The 27-year-old says the physicality he has witnessed since arriving in the northern hemisphere has been the big difference to what he was used to playing in New Zealand, which is slightly surprising given how much he seems to revel in that aspect of the game. On Friday night, he was at his destructive best as part of an impressive Edinburgh breakaway unit which also featured Dave Denton and Roddy Grant.

“The conditions dictate so much of the way you play over here. Physically it’s tougher – with big, mean forwards and a more confrontational carrying style of game. And there is a much greater onus on the set-piece. You can’t function without a good set-piece, whereas, in the southern hemisphere, the scrums are seen as just a way of getting the game restarted. People might argue that the southern hemisphere is a bit more expansive, but I’m not so sure. I would certainly say that I am enjoying it over here,” he said.

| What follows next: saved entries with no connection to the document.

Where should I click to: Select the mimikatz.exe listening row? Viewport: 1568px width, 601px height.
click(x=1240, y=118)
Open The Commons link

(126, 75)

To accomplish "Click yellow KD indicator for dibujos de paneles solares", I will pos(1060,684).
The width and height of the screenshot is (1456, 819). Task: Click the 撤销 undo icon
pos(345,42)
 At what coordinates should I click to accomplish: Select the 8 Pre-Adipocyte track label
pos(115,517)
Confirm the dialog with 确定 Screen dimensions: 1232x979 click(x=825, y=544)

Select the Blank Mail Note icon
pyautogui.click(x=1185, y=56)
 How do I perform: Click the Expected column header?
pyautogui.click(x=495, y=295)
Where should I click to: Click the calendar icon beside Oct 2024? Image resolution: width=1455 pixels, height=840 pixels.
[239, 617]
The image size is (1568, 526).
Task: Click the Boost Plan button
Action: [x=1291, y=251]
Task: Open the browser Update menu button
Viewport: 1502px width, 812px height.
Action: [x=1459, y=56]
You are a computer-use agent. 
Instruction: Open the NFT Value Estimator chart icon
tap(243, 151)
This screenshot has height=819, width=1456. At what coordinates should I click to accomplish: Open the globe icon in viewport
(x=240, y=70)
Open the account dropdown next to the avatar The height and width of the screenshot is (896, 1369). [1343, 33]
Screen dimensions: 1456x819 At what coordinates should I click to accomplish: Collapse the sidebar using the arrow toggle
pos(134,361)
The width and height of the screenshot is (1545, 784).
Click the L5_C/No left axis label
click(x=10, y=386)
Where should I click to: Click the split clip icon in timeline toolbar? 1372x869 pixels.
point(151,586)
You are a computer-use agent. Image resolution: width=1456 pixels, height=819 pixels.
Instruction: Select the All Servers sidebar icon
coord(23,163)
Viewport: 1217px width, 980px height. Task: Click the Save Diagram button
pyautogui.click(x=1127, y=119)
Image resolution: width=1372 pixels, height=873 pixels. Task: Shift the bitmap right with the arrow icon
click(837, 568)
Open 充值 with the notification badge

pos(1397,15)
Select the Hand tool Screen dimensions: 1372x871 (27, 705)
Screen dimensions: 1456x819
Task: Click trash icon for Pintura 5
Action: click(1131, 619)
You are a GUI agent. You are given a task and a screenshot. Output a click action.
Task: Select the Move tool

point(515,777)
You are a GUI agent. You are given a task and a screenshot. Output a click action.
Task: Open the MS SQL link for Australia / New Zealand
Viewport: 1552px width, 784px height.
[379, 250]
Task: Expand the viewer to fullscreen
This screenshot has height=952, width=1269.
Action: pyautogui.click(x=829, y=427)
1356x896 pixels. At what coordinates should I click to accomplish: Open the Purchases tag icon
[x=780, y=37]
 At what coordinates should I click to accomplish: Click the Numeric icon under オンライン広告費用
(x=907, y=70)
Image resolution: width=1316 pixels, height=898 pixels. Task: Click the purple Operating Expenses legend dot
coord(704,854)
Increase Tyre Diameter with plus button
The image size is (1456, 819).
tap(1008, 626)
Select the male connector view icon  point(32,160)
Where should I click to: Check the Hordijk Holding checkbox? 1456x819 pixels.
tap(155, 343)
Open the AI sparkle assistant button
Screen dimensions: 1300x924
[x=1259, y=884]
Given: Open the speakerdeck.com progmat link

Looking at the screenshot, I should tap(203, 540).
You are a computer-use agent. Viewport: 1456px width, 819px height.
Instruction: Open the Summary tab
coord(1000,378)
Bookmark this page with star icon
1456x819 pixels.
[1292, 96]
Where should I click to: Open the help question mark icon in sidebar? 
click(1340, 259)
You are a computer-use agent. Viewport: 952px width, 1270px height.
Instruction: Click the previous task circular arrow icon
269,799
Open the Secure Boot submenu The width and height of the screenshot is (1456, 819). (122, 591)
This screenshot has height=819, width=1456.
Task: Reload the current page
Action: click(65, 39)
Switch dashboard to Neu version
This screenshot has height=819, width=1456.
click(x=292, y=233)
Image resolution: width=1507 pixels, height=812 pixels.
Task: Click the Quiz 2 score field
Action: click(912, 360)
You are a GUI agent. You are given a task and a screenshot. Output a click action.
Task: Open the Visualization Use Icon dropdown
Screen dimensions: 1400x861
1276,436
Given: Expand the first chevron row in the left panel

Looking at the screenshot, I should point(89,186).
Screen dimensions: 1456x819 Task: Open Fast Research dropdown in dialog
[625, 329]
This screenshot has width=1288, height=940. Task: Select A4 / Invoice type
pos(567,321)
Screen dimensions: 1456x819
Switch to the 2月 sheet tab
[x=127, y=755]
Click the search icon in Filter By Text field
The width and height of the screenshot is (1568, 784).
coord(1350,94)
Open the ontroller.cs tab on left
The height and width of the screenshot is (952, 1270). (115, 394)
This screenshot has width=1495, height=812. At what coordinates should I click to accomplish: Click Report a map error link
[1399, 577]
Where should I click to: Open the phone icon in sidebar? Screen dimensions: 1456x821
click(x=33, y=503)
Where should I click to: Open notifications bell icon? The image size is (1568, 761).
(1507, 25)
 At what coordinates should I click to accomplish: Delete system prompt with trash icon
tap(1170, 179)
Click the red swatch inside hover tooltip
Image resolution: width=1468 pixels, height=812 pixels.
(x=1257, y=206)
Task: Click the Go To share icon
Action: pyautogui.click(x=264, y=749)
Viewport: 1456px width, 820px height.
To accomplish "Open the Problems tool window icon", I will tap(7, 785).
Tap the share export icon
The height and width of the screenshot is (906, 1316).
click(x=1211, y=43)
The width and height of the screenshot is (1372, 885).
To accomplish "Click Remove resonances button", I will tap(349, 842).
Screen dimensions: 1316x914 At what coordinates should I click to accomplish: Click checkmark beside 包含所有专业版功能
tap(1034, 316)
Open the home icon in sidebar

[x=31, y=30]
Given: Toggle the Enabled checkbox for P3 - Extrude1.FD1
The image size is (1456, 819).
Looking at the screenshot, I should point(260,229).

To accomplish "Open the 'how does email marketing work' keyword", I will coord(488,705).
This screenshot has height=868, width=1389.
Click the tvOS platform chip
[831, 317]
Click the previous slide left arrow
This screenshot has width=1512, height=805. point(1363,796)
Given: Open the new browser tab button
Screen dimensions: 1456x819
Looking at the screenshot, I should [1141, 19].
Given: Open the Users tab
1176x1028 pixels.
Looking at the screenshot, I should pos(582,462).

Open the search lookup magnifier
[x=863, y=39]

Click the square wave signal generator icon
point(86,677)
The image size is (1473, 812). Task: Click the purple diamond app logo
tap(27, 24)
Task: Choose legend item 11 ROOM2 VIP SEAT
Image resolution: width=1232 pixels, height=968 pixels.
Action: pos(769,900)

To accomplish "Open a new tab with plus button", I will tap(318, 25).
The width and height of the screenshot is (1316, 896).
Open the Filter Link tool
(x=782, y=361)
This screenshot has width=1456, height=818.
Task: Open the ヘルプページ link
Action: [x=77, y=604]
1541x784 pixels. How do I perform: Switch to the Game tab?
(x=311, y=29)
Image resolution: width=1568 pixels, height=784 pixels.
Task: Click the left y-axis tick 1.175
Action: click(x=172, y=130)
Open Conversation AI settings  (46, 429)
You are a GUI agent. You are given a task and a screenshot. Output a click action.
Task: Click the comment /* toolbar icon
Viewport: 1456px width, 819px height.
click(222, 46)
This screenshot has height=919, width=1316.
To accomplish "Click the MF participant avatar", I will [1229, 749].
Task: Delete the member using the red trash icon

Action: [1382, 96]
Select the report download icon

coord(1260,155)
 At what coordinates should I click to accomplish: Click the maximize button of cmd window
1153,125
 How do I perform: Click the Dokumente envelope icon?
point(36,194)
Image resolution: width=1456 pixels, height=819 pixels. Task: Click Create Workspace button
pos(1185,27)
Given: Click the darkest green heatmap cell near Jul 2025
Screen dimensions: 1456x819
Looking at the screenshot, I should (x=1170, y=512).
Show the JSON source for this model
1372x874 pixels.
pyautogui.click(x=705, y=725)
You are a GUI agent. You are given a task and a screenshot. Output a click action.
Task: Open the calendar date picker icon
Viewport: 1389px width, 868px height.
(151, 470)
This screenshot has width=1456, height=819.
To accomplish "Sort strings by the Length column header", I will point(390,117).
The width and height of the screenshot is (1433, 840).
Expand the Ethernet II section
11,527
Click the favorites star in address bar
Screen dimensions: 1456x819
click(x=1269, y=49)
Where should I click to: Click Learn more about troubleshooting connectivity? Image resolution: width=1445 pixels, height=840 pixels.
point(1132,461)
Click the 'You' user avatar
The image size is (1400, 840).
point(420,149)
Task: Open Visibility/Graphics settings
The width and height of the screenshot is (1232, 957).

There is no doubt that Coman was pretty happy with life as he celebrated being part of a victory for a side which has played second fiddle in the 1872 Cup for the last six years. But he has been around the game long enough to know that his team cannot afford to dwell on it for too long.

That is a mistake they have perhaps been guilty of making in the past. We only need to look back to the start of this season, when Edinburgh defeated Munster at Thomond Park in their first league match of the campaign, but then slumped to back-to-back defeats against Connacht and the Ospreys.

“Since I’ve been involved in Edinburgh, I’ve been there countless times when we’ve played well and beaten sides, then dropped off the next week, so I want to enjoy this experience but we’ve got to make sure we keep moving forward and take this into the next game – or it doesn’t mean very much at all,” said Coman.

“We’ll find out in the next few weeks [whether we have turned a corner]. It might not always be apparent to people outside the squad, but we are making good progress here as a club and we are becoming more consistent. Obviously, we have had patches where we have let ourselves down, but that’s going to happen along the road.

“This was a good stepping stone, but we aren’t kidding ourselves. Last week we didn’t play that well and lost, and this game wasn’t perfect for us either – we got an intercept try but probably didn’t build too many phases throughout the game to score points – so, while we can enjoy this win, we know that we are still sitting eighth in the table. It doesn’t change a lot, really.

“There have been a lot of changes to this squad in recent seasons and it does take time to mould, but we’ve got a lot more depth now and we truly believe we are getting better. I have been around rugby for a decent amount of time and I can see the improvements being made.”